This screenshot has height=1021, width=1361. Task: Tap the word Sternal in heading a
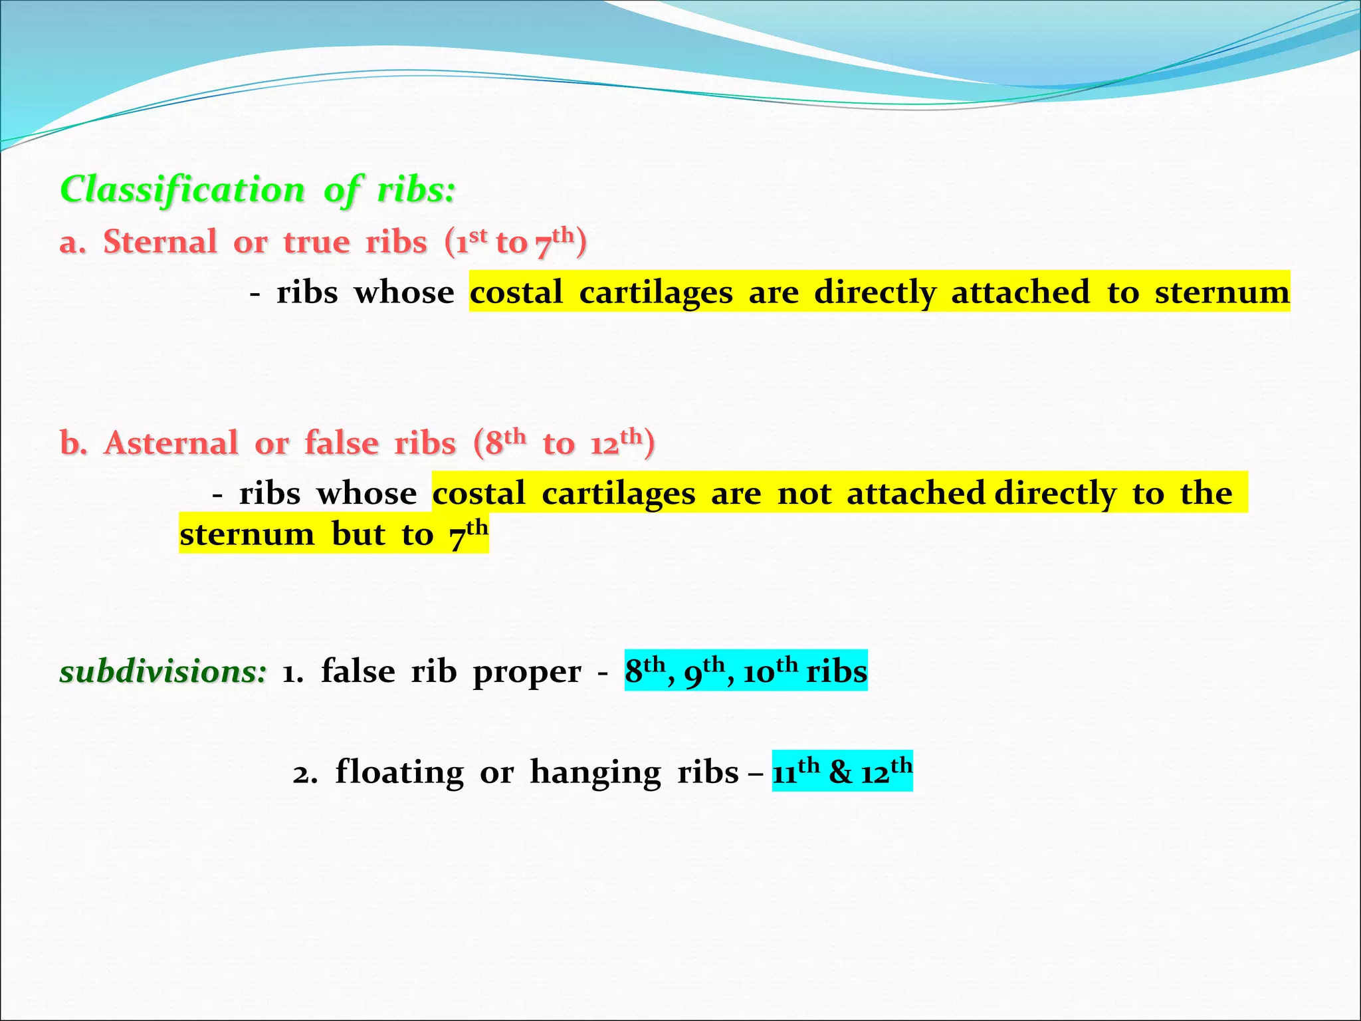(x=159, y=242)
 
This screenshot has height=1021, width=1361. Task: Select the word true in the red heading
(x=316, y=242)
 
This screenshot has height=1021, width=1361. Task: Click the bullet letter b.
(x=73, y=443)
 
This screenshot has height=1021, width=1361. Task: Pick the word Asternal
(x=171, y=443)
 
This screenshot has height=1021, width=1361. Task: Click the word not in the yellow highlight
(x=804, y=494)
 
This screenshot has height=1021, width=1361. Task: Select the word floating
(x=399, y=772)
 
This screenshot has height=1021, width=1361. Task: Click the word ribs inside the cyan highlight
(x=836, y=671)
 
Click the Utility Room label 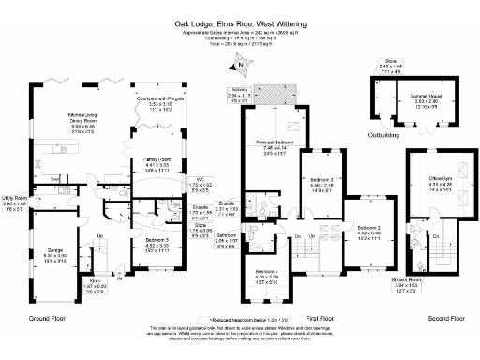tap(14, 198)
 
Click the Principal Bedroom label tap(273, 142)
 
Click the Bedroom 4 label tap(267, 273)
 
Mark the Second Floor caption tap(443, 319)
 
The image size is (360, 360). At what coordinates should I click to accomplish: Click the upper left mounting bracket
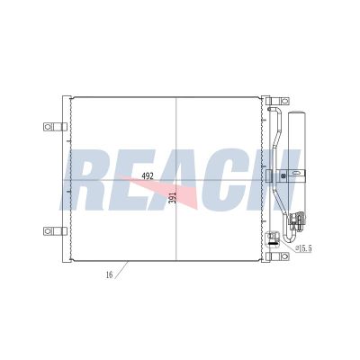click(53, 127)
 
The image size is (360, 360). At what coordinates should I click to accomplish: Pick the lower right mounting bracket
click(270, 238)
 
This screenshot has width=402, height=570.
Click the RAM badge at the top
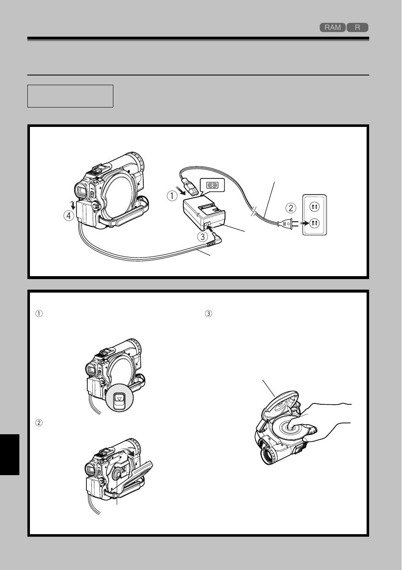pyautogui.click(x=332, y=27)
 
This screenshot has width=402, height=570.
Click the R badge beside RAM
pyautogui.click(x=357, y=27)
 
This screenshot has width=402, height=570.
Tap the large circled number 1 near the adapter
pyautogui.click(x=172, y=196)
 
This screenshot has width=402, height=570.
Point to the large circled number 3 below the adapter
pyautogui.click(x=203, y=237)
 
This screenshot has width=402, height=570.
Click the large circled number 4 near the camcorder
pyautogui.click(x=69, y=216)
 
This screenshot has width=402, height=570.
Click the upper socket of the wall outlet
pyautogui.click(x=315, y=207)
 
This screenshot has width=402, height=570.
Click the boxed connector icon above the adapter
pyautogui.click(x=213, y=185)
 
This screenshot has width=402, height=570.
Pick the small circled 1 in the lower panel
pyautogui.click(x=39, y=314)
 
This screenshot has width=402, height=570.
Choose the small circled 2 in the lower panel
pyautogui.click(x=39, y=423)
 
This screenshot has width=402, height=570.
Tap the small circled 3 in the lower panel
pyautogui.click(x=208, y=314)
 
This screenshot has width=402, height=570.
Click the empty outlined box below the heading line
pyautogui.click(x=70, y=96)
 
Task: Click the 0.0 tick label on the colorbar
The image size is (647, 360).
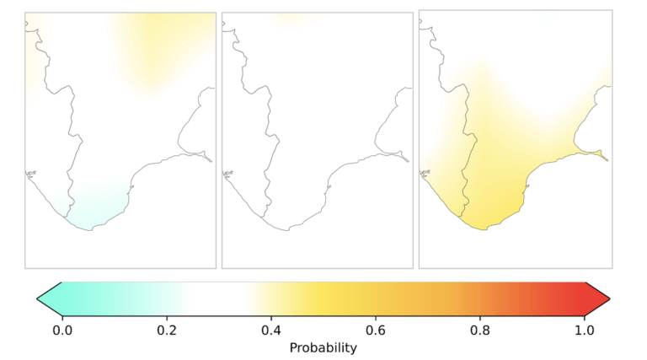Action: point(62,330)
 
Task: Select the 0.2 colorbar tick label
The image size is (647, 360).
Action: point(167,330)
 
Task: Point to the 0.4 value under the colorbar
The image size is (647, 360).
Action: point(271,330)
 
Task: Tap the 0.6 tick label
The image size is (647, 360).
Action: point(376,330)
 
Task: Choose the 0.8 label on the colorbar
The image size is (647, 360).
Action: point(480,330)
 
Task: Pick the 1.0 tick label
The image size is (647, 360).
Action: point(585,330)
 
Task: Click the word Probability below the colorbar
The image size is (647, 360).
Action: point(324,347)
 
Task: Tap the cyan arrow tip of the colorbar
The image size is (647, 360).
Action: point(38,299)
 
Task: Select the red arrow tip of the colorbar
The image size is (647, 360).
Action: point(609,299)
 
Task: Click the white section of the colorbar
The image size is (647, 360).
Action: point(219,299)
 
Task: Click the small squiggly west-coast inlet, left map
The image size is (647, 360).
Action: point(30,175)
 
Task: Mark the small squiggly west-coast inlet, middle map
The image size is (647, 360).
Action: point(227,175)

::::::::

**TASK TO CARRY OUT:**
Update the lines starting at the one containing "Task: Mark the" and ending with the last line of the items, replacing "middle" with "center" and leaving all else unchanged.

**ANSWER:**
Task: Mark the small squiggly west-coast inlet, center map
The image size is (647, 360).
Action: point(227,175)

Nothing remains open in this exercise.